▶ _Requirement 1_: In the forum post below, what steps does the automated control software carry out, in order, to acquire a guide star?
▶ _Requirement 2_: According to the forum post below, why did the writer originally limit the choice to SBIG CCDs?

▶ _Text section_:
===

Re: [ATM] Corrector/reducer for a fast Newtonian

[David Whysong <dwhysong@gmail.com>]

First, I'd like to thank everyone for the replies. The people on this
list are an incredible resource, and I'm always impressed with the
collective (and individual!) wisdom.

Originally, I restricted myself to SBIG CCDs because they have the
guiding CCD built-in. Having the guiding CCD is in the same physical
camera simplifies the task of guide star aquisition if the imaging CCD
is reasonably large. The automated control software can use the large
CCD to take a snapshot of the field, select a suitable guide star, and
then move the telescope to center the guide star on the guiding
sensor. That's not too difficult if the two CCDs are at fixed
positions (relative to each other) and never move.

Of course, we could always design an off-axis guide port into the focuser.

===

▶ _Data section_:
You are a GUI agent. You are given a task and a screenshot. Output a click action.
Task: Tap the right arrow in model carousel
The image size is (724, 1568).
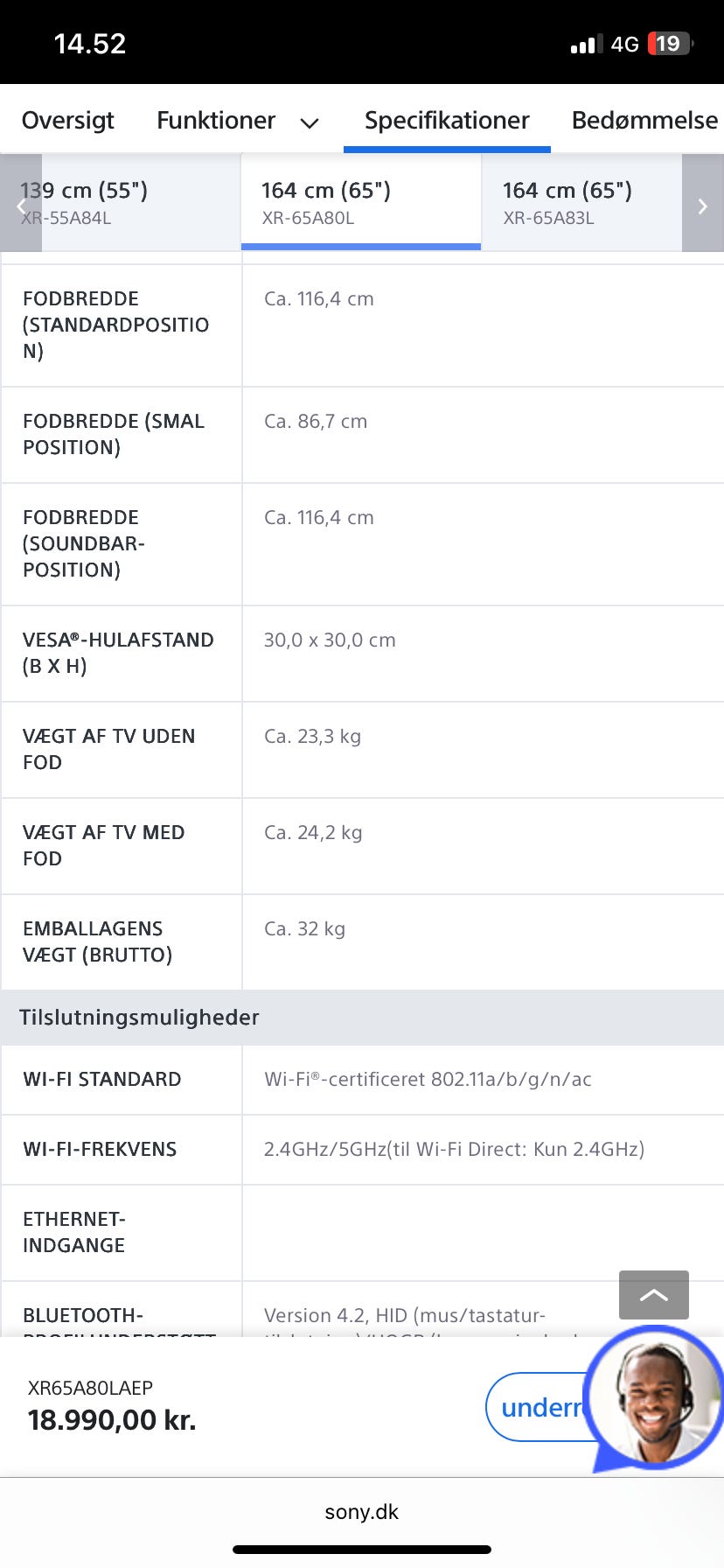point(702,206)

===

▶ _Correct result 1_:
1. It uses the large CCD to take a snapshot of the field.
2. It selects a suitable guide star.
3. It moves the telescope to center the guide star on the guiding sensor.

▶ _Correct result 2_: SBIG cameras have the guiding CCD built in. Having the guiding CCD in the same physical camera simplifies guide star acquisition when the imaging CCD is reasonably large.